Dalam keterangan di laman Instagram Ketapang Media Center pada 8 September 2025, dinas mengimbau masyarakat tidak menggunakan air sungai untuk konsumsi. Hasil uji laboratorium menunjukkan Sungai Subali telah tercemar ringan.
Pelaksana tugas Kepala Dinas Perkim LH Ketapang, Devi Harinda, menyebut hasil uji laboratorium sudah disampaikan ke Bupati Ketapang, Camat Air Upas, Polsek Marau, kepala desa, hingga perwakilan PT CMI.
“Pengambilan sampel dilakukan di tiga titik, disaksikan warga dan aparat terkait,” ujar Devi. Secara visual, warna air terlihat kekuningan meski tanpa bau menyengat.
Dari hasil verifikasi lapangan, diketahui perhuluan Sungai Subali melintasi perkampungan dan jalan penghubung SP 5–Air Upas dengan kondisi tanah laterit.
Lokasi tambang terdekat berjarak sekitar satu kilometer dari aliran sungai. Pengambilan sampel dilakukan pada 21 Mei 2025, diawali pertemuan di kantor PT CMI site Air Upas.
Manager HSE PT CMI, Doni Roberto, menyatakan perusahaan sudah melakukan pengelolaan lingkungan sesuai prosedur.
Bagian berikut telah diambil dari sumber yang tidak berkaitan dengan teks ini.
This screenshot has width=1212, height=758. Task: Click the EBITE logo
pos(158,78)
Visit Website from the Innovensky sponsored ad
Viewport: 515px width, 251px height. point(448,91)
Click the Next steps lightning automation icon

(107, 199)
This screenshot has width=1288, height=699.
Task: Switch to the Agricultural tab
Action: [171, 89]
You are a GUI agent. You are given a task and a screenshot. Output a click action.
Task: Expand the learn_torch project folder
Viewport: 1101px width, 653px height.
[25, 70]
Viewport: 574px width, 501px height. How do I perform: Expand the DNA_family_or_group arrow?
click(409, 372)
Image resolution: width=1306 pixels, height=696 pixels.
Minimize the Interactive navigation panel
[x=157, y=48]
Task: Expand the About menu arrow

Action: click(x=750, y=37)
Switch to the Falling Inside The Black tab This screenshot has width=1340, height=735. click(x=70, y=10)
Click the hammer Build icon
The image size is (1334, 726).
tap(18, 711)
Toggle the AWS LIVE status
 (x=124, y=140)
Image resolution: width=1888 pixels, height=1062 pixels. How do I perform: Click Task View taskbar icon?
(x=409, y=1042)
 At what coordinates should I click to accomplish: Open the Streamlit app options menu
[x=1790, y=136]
Di antaranya membuat kolam pengendapan sedimen untuk meminimalkan limpasan ke sungai, mengelola limbah B3 sesuai aturan, serta melakukan reklamasi progresif.
“Hasil pemantauan lingkungan kami laporkan secara rutin ke Dinas Lingkungan Hidup Kalbar dan Kementerian Lingkungan Hidup melalui sistem SIMPEL,” ujar Doni.
Meski begitu, suara warga belum terjawab. Sungai Subali tetap keruh, nelayan berhenti mencari ikan, dan masyarakat hanya bisa menunggu tindak lanjut nyata dari pemerintah maupun perusahaan.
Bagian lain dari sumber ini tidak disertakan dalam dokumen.